* WHAT IS EXPECTED: How many lines in the data below have the string "agent"? Reply with the number alone.

---*---

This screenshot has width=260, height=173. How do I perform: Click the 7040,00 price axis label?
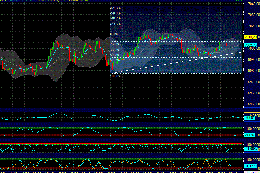pos(254,4)
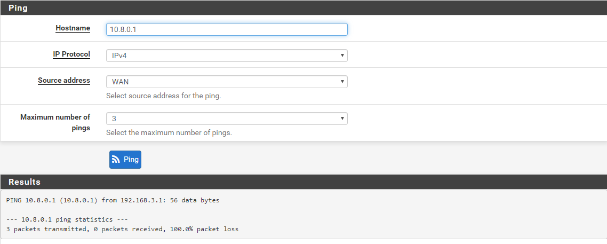Open the Source address dropdown showing WAN
The image size is (607, 244).
(x=227, y=82)
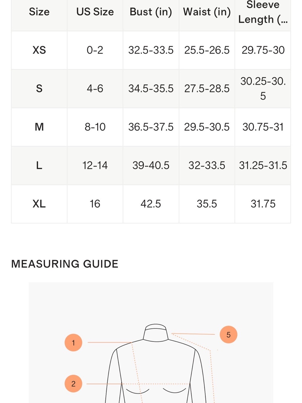The image size is (302, 403).
Task: Select the XS size row label
Action: pyautogui.click(x=39, y=50)
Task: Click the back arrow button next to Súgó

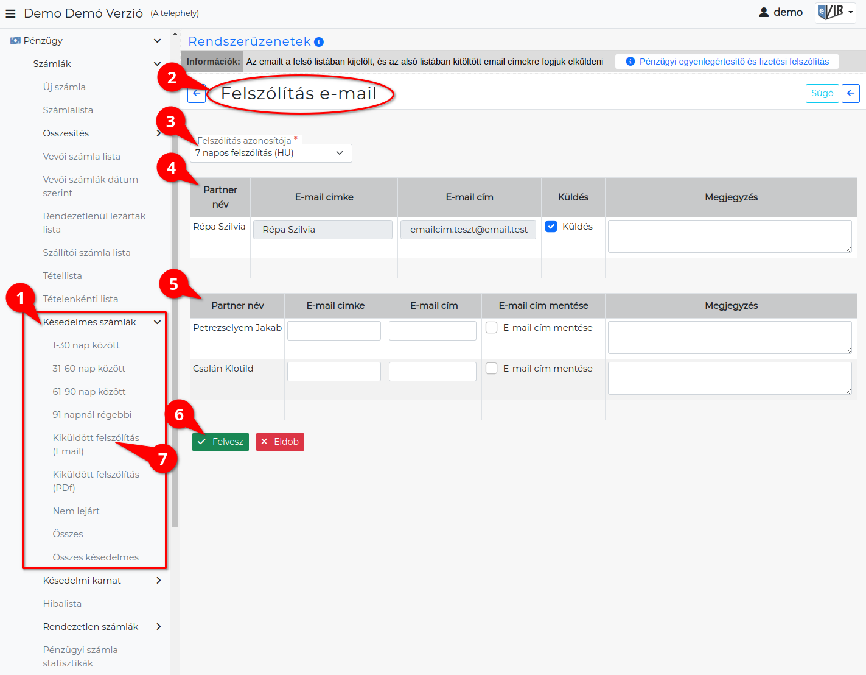Action: point(851,93)
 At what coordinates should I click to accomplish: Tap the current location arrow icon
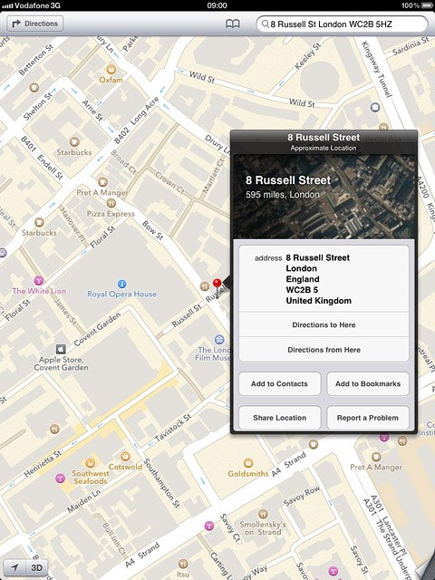pyautogui.click(x=15, y=568)
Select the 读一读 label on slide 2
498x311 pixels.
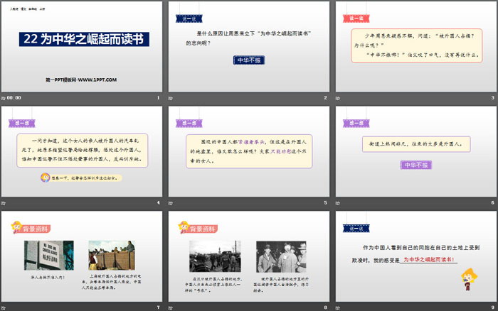coord(187,13)
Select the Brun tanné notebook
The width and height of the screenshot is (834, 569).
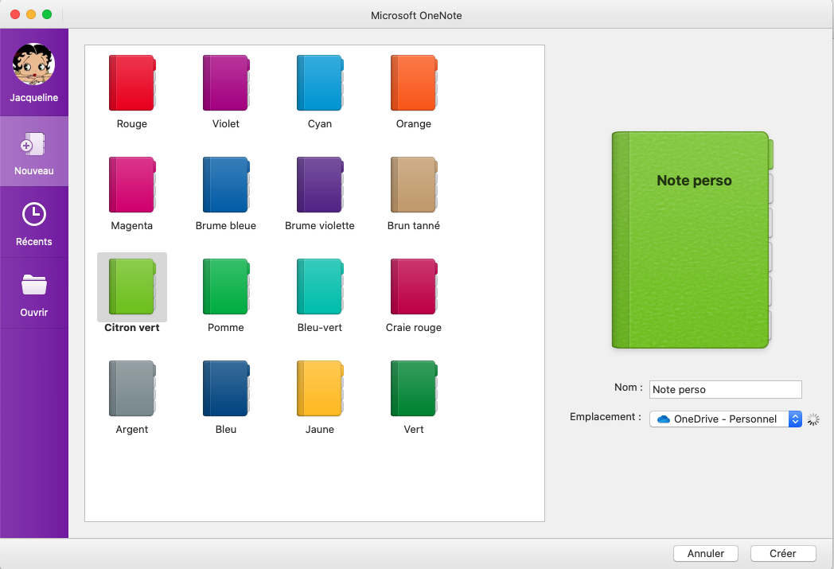pyautogui.click(x=414, y=185)
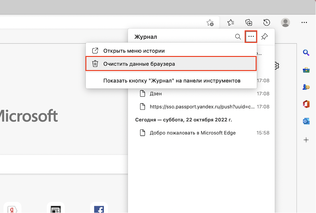The width and height of the screenshot is (316, 213).
Task: Open the sso.passport.yandex.ru history entry
Action: (202, 107)
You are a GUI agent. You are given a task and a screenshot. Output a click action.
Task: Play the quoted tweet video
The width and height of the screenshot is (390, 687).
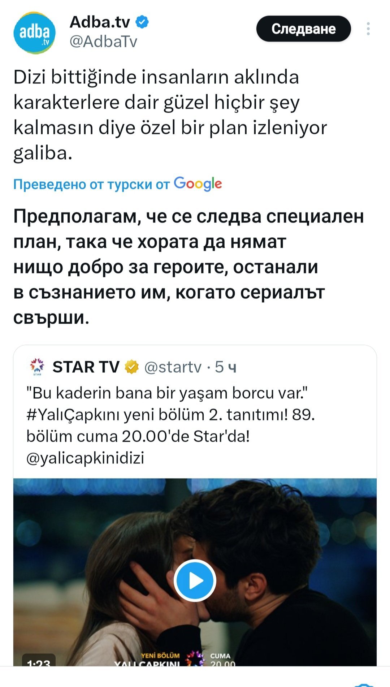coord(195,580)
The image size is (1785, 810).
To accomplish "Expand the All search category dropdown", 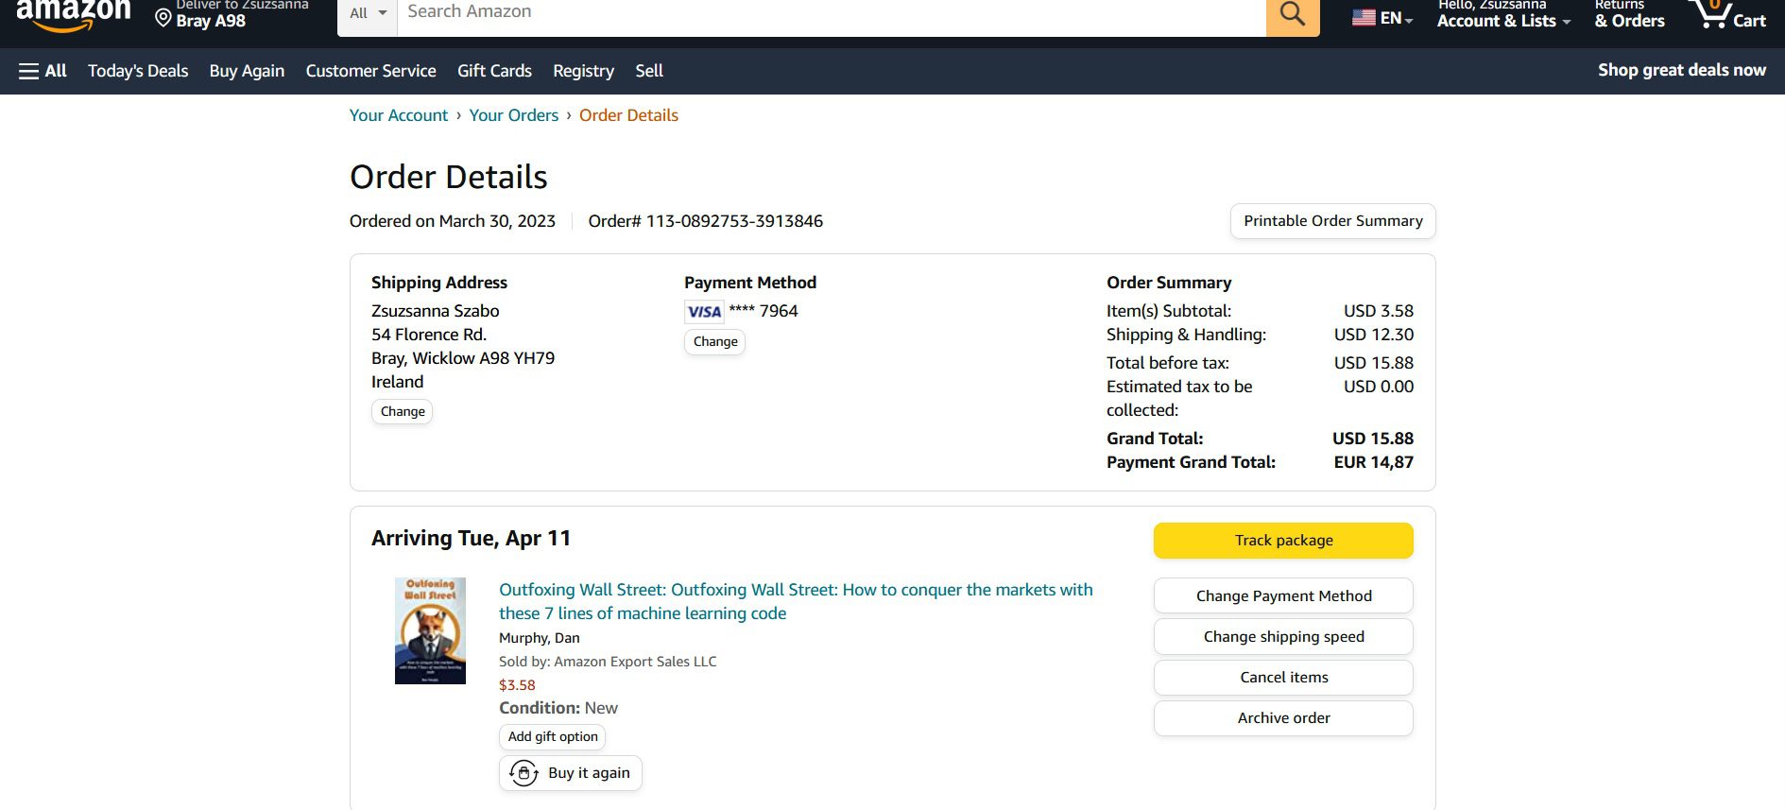I will pyautogui.click(x=368, y=14).
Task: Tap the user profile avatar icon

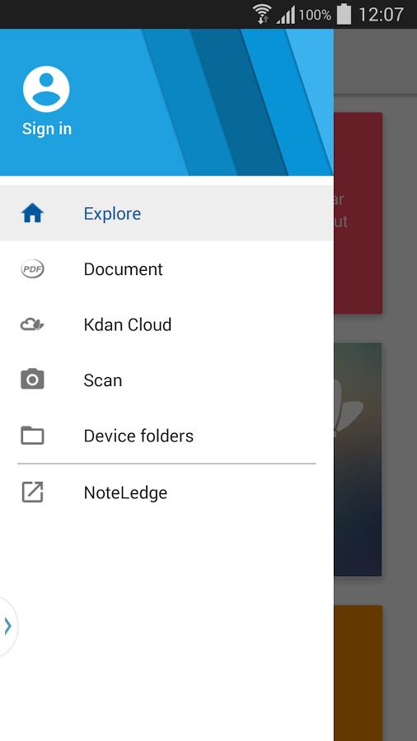Action: click(x=46, y=89)
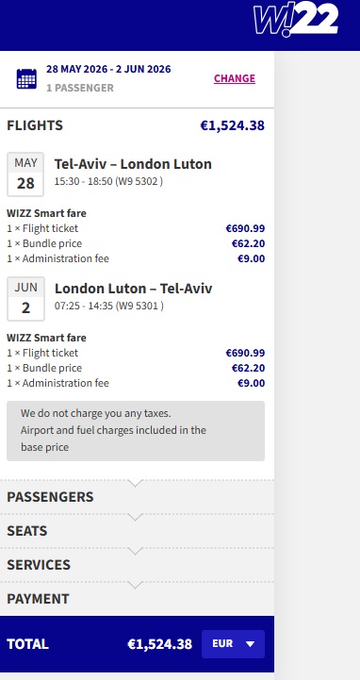Click the calendar icon beside travel dates

(26, 78)
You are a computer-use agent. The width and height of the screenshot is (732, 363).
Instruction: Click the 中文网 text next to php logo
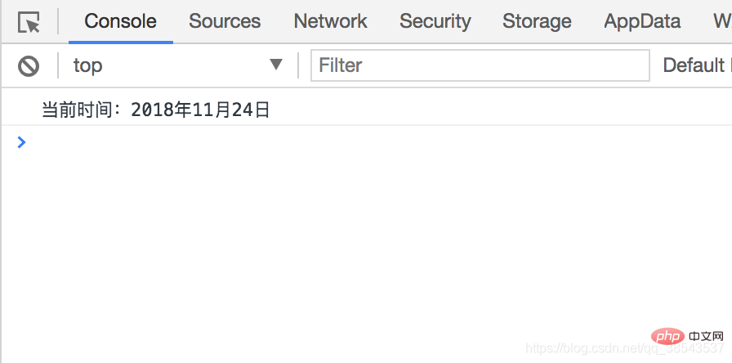click(706, 336)
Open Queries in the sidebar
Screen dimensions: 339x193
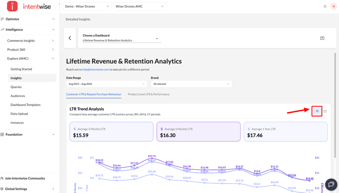(16, 87)
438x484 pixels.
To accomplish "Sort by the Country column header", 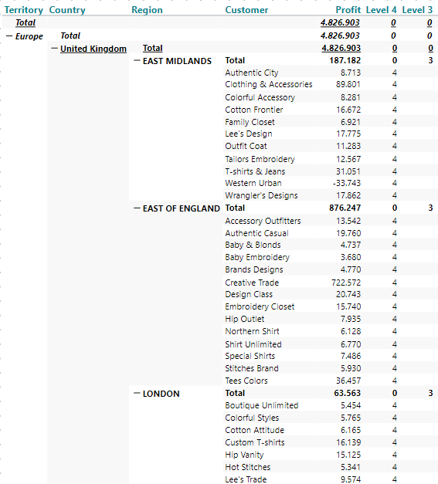I will [67, 10].
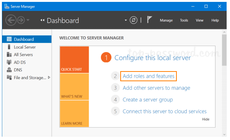Click the forward navigation arrow icon

(x=21, y=20)
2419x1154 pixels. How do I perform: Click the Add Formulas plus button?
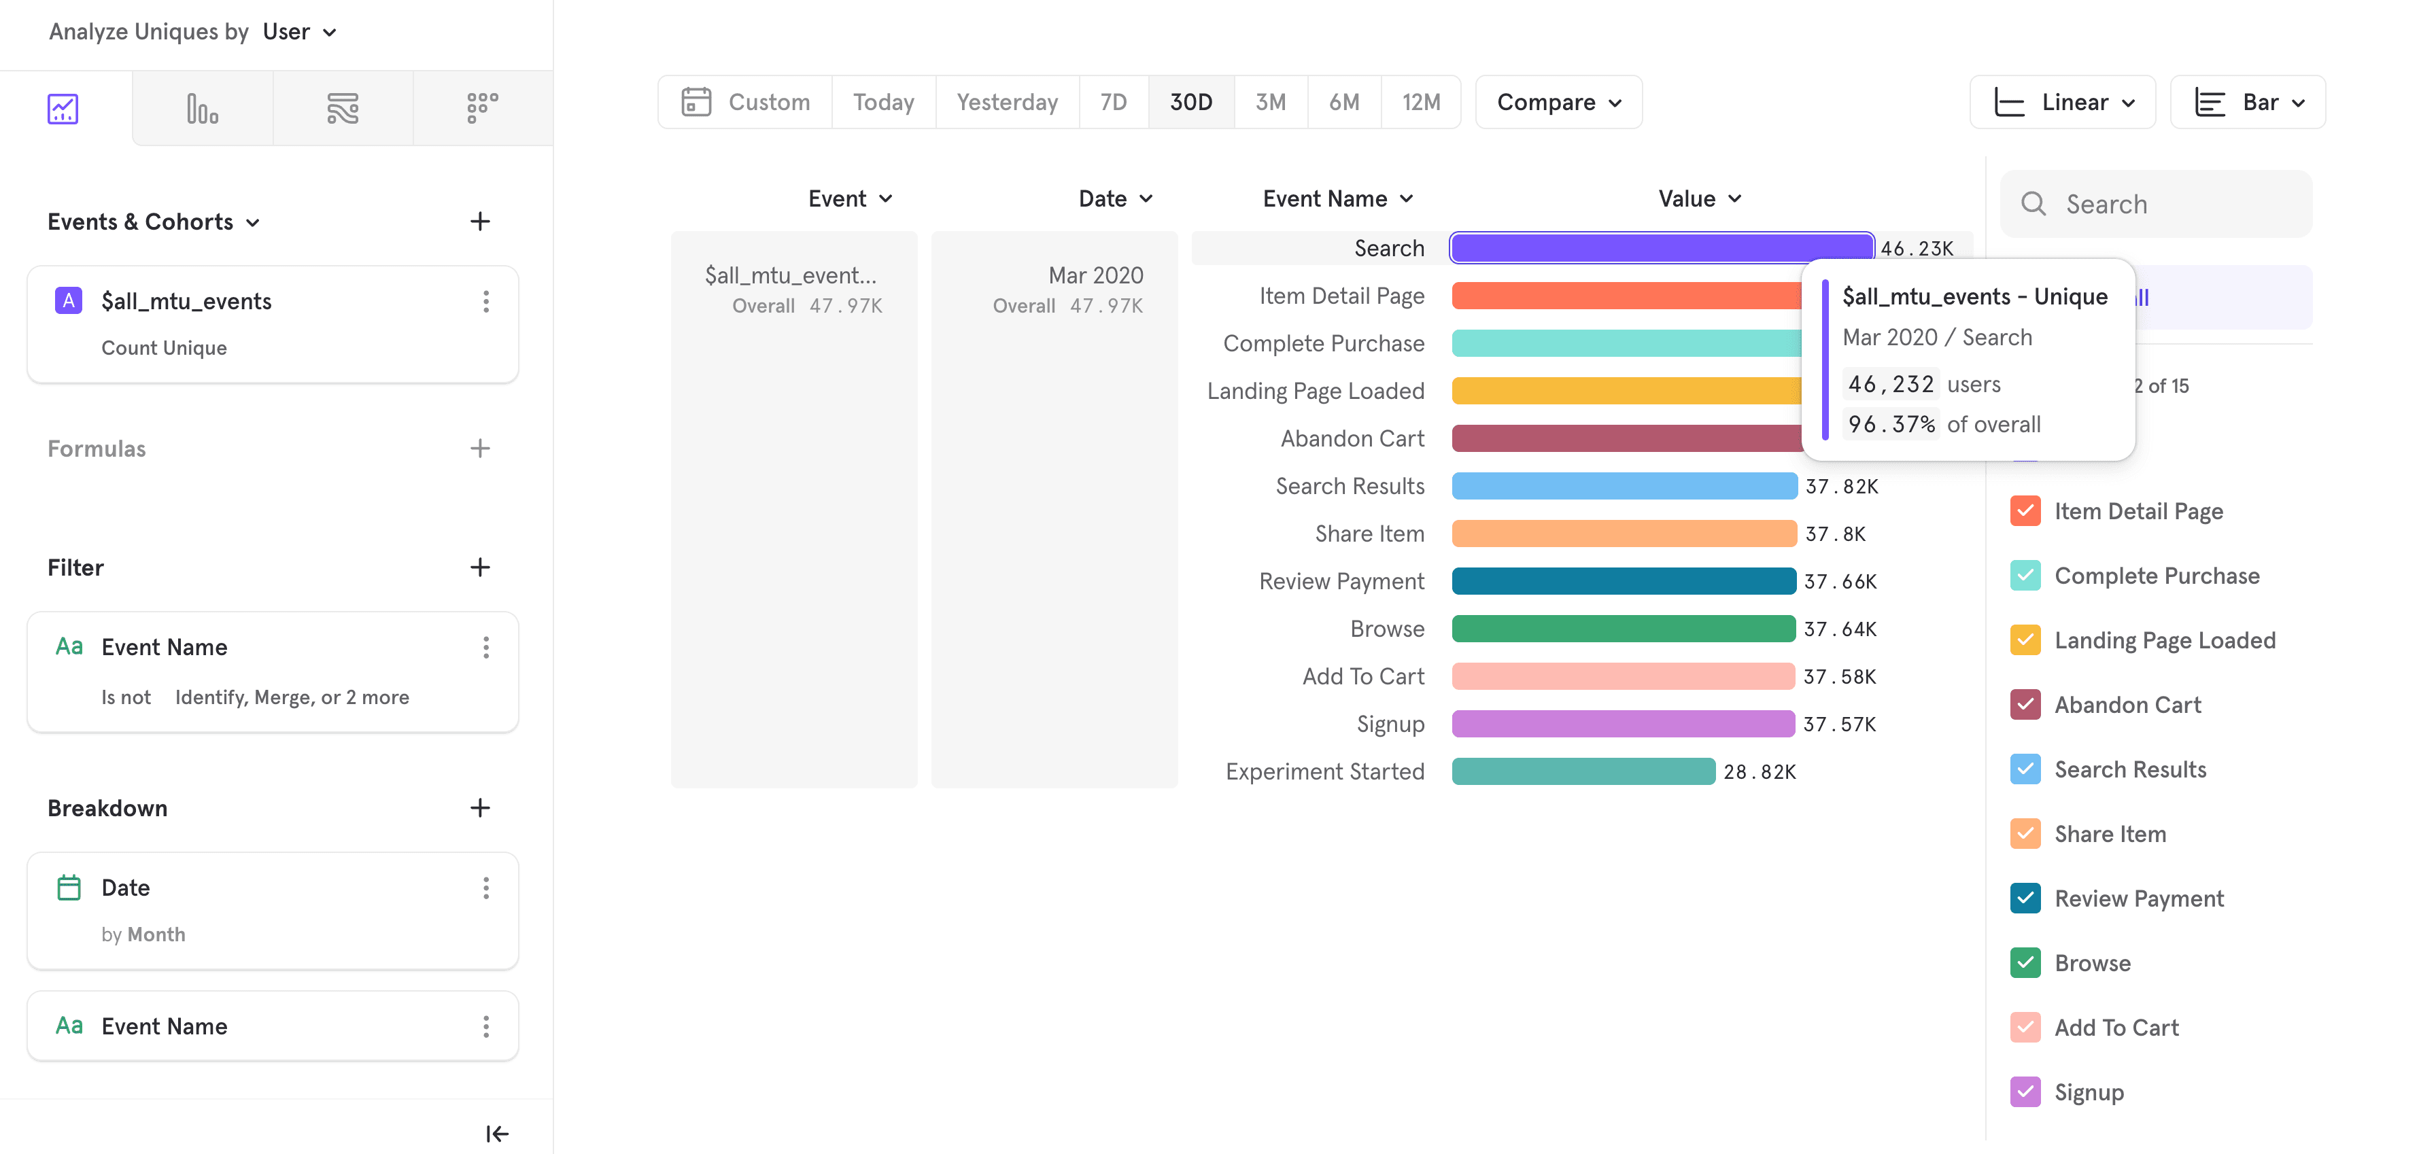[480, 449]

---*---

* TASK OUTPUT: 2